[提示された本文]
こんにちは、業務アプリ開発の案内人・なかぜんです。
「Accessがこのままで大丈夫なのか…?」「クラウドに対応したほうがいい?」
最近、そんな不安や相談をよく耳にします。特にMicrosoftのDataverseが注目されるようになってきたことで、「Accessの代替になるの?」「それとも連携すべき?」という声も増えてきました。
今回は、Access上級者のあなたに向けて、Dataverseとの連携方法と代替手段としての評価をやさしく、でもしっかり解説していきます。
Dataverseとは何か?Accessとの違いを整理
Dataverseの基本
Dataverseは、Power Platform(Power Apps, Power Automateなど)と連携するためのクラウドベースのデータベースです。SharePointやExcelよりも構造的な制約が強く、Accessに近いテーブル設計が可能です。
Accessとの主な違い
- 保存場所:Accessはローカル or ネットワーク共有、Dataverseはクラウド(Microsoft 365)
- 利用対象:AccessはWindows専用、DataverseはWeb+モバイル+Power Apps対応
- セキュリティ:DataverseはAzure ADと連携可能、きめ細やかな権限管理が可能
AccessとDataverseを連携する方法
AccessからDataverseに接続してみよう
Access(Microsoft 365)には「Dataverse テーブルにリンク」機能が搭載されています。
- Accessを開き、「外部データ」>「Dataverse」>「Dataverse テーブルにリンク」をクリック
- Microsoft アカウントでサインイン
- 対象のDataverse環境とテーブルを選択して「OK」
これで、AccessからDataverse上のテーブルをリンクテーブルとして利用可能になります。
VBAコードでのデータ追加例
' Dataverseの「顧客」テーブルにレコードを追加
Dim db As DAO.Database
Set db = CurrentDb
db.Execute "INSERT INTO 顧客 (氏名, メールアドレス) " & _
"VALUES ('山田太郎', 'yamada@example.com')"
ポイント解説:Dataverseのテーブルもリンクテーブルなので、SQLの構文は通常のINSERTで問題ありません。
ただし、テーブルによっては「選択肢型」など特殊な列があり、値の形式に注意が必要です。
よくある注意点とハマりポイント
- パフォーマンスが落ちる:大量データの読み書きは遅延しやすい(キャッシュが効かない)

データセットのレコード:
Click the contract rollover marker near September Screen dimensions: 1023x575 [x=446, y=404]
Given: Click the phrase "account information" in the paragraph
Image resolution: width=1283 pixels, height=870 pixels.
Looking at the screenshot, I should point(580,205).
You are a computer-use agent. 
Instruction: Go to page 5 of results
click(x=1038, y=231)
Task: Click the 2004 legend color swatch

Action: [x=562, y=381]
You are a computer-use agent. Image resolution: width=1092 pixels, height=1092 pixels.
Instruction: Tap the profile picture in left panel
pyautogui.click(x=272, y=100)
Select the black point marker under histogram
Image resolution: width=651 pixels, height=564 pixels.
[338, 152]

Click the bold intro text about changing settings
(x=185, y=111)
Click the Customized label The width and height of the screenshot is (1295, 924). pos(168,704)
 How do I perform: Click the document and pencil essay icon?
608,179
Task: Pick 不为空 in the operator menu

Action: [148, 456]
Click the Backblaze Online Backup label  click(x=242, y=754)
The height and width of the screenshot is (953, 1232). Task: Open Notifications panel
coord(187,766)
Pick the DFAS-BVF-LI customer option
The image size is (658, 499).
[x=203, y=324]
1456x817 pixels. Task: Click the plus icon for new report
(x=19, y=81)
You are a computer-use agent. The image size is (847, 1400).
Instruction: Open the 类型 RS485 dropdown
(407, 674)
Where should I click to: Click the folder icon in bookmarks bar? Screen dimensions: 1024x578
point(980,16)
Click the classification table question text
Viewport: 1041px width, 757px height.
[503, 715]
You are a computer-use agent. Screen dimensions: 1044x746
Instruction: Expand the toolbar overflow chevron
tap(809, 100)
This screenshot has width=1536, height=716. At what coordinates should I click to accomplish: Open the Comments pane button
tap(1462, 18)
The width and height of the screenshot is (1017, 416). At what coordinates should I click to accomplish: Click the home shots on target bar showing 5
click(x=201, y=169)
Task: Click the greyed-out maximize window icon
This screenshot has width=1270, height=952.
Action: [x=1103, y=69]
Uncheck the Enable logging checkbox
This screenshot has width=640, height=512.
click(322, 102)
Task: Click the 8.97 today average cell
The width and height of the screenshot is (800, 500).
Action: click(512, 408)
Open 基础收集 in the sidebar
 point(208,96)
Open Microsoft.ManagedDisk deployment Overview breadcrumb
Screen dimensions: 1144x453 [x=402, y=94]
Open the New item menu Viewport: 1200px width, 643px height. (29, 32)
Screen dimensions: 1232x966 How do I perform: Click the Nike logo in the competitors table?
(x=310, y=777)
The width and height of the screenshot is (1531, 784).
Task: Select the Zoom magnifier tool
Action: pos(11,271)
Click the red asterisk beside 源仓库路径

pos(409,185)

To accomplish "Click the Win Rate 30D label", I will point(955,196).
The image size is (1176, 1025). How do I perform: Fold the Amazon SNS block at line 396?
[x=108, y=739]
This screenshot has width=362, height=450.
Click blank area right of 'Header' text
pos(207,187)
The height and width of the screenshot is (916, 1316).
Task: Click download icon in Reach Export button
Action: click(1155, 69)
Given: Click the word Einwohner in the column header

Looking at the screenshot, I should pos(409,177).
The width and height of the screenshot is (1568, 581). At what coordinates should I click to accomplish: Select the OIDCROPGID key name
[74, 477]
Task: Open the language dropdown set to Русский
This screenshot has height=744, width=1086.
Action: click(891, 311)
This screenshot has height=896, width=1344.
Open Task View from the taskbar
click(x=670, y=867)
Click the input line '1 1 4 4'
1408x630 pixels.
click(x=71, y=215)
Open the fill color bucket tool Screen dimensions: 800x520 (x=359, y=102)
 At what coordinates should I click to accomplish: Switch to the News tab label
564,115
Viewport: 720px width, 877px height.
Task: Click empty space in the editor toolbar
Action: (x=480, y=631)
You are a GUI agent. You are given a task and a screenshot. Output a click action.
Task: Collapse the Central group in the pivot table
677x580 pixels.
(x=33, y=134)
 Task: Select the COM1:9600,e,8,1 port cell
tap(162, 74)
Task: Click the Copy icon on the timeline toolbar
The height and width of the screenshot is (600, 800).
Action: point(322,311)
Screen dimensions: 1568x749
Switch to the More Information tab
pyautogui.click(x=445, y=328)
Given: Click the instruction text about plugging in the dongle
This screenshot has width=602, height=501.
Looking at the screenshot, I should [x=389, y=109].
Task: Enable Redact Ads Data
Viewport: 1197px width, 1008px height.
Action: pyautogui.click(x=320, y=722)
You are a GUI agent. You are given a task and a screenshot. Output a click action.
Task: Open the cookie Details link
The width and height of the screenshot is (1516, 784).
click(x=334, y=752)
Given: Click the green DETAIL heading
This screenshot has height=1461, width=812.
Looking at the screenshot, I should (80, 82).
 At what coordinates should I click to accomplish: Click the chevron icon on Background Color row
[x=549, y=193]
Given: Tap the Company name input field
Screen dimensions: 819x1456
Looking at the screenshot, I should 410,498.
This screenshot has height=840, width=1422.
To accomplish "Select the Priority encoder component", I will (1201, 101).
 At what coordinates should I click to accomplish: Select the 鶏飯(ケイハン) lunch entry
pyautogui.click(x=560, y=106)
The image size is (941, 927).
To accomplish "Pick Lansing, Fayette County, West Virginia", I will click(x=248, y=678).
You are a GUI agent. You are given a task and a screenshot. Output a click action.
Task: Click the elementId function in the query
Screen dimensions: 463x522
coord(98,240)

[必要な作業]
A. AccessとDataverseの連携を解説した文章によると、Dataverseはどの製品群と連携するためのクラウドベースのデータベースですか。
B. AccessとDataverseの連携を解説した文章を、最後の文の後から書き継いでください。
これらのレコードは本文の内容とは関係がありません。

[各作業の回答]
A. Power Platform(Power Apps、Power Automateなど)と連携するためのデータベースです。

B.
- 選択肢列・ルックアップ列:数値コードやJSON形式で扱われることがあり、VBAからの処理が複雑
- 同期エラー:Accessでの変更がDataverseに反映されない場合、再リンクが必要
このあたりは従来のAccessでは経験しない部分なので、事前検証やテストが重要です。
Dataverseは代替になる?それとも連携で活かす?
【代替】として考えるとき
- Power Apps中心のアプリに切り替えたい
- 多人数でWeb・モバイルから利用したい
- セキュリティをクラウドベースで一元化したい
【連携】として活かすとき
- Accessのフォーム・レポート資産を活かしたい
- 社内でデスクトップ環境がメイン
- 段階的にクラウド対応したい(ハイブリッド戦略)
業務で活かす応用アイデア
①Power Apps × Accessで二重UI
入力はPower Apps(スマホ対応)、集計や帳票出力はAccessで行うという分担設計がおすすめです。
②AccessからPower Automateのトリガー
Dataverse経由でデータが入れば、Power AutomateでTeams通知やメール送信も自動化できます。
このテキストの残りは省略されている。